_TASK TO COMPLETE:_ Would you please set down, word for word, the lines from the one with "Viewport: 859px width, 504px" through the final line of the data below, omitting any pictures?

_INFORMATION PROVIDED:_
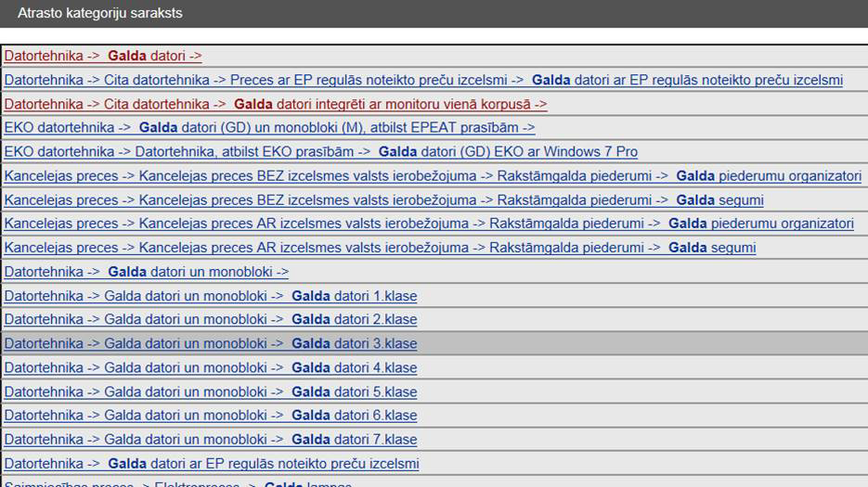This screenshot has height=487, width=868.
Task: Select 'Galda datori 5.klase' category
Action: 211,392
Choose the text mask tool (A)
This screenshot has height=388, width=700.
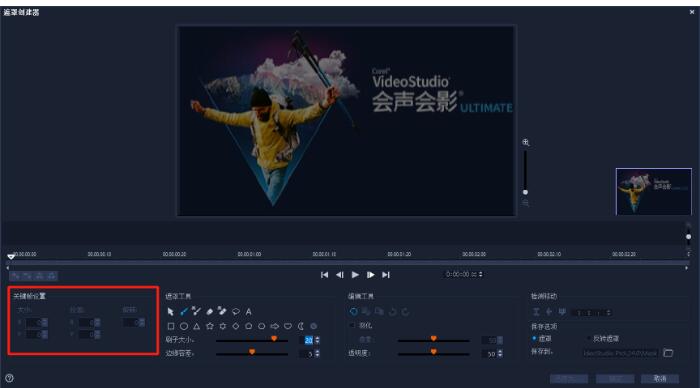tap(249, 312)
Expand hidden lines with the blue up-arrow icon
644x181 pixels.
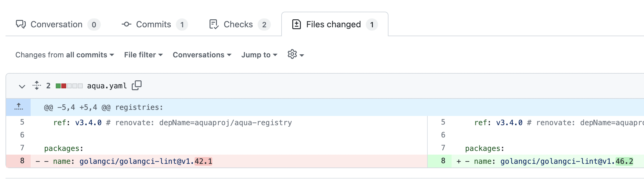[x=18, y=107]
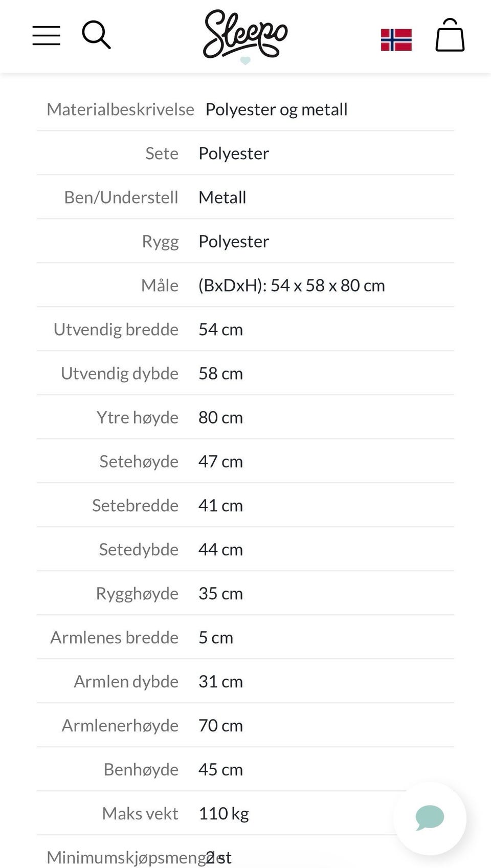Viewport: 491px width, 868px height.
Task: Click the Setebredde label
Action: pyautogui.click(x=136, y=506)
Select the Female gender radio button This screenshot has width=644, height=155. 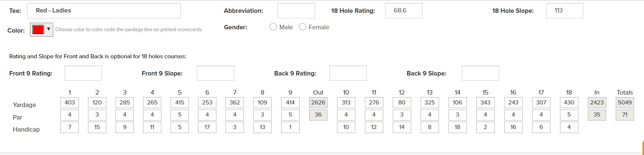point(303,27)
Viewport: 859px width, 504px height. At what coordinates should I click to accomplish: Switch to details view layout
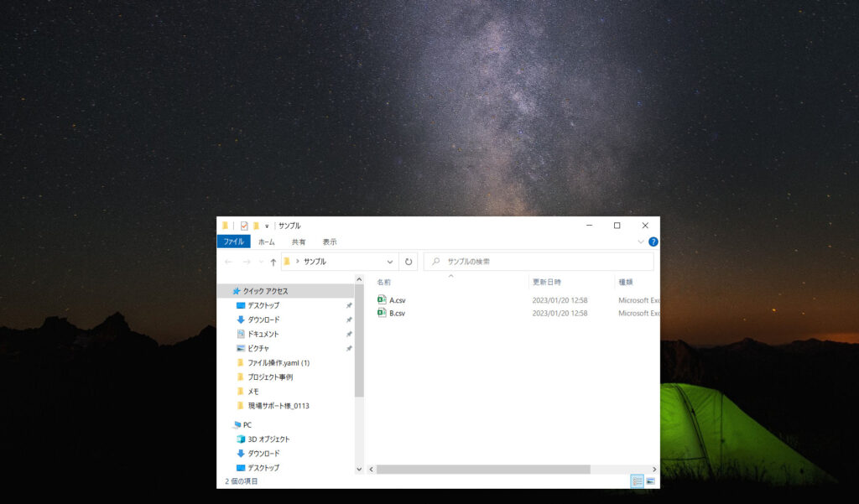click(637, 481)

_COMPLETED TASK:_
Viewport: 859px width, 504px height. At what coordinates should I click to accomplish: Switch to details view layout
click(637, 481)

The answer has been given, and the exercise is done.